Rapsodia en amarillo
Precisamente amarillos como los rayos de nuestra amada estrella más cercana, son los personajes de ficción que recogen las páginas centrales de nuestro bendito suplemento. Casi como un suspiro añorando el tiempo estival, han pasado la friolera de veinte años desde la aparición de los Simpsons en la arena televisiva, convirtiéndose por derecho propio en un icono iconoclasta de nuestra televisiva sociedad contemporánea.
El satírico y deslenguado universo simpsoniano ha “sacado las tiras” a la humanidad que los gestó con una total y venerable irreverencia entre los enfervorecidos aplausos de la masa popular. Las andanzas de sus antihéroes y las situaciones a caballo, entre psicodélicas y ridículas, definen con trazo firme el retrato social del mundo occidental desde una ácida caricatura.
Aunque desde diversos foros se ha intentado etiquetar la serie como “progre” o “antisistema”, la verdad es que en boca de sus autores, se ha abanderado un liberalismo a ultranza como piedra angular en la que construyen su mordaz crítica. En uno u otro sentido, la audiencia los devora en todas y cada una de sus reposiciones, no sabiendo si porque el amplio espectro televisivo que los degusta es de tendencia liberal, o porque la ideología no es asimilada por la masa, prefiriendo la estética a la ética.
Llegados a un punto donde se generan muchos dólares por metro cúbico, tienen forzosamente que rondar por las cabezas pensantes de la serie, los famélicos buitres que anuncian la muerte por éxito o envenenamiento de glamour.
La muerte por éxito es la disolución de la ética en un estético frasco de formaldehído. Los detractores de la serie, argumentan una disminución en la crítica más inteligente en los últimos años de la misma hacia unas posiciones más grotescas y sin contenido ácido en la epistemología de la serie. Cabe destacar que es más hilarante reírse de un eructo, pedo o similar encapsulamiento gaseoso corpóreo a desgranar la triste realidad de la decadencia occidental en todas y cada una de sus envolturas.

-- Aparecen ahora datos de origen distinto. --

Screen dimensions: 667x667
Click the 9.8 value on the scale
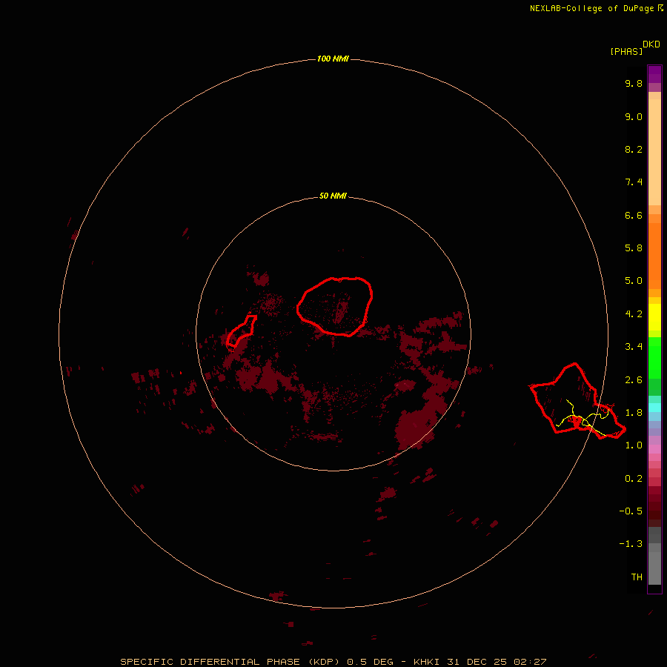(x=633, y=84)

Seguimos con triste mirada quijotesca cómo las manifestaciones individuales y comunitarias, salvo honrosas y escasas expresiones, tienen a la uniformidad estética y a la ausencia de crítica razonada. Resignados como mansos atardeceres de verano ante el despiadado general invierno, podemos adivinar como el apestoso fango amarillo cubrirá sin excepción (acelerado o no por el calentamiento global), las más preciadas obras humanas, apareciendo ante nuestros ojos un extenso pantanal de mediocridad exitosa.
Y para muestra, un botón: la expresión del personaje Homer Simpson “D´oh” (en ingles es el equivalente a lo que nosotros le oímos como auh) aparece recientemente en el Oxford English Dictionary.
Como diría D. José Ortega y Gasset: “Que no sabemos lo que nos pasa: eso es lo que nos pasa.”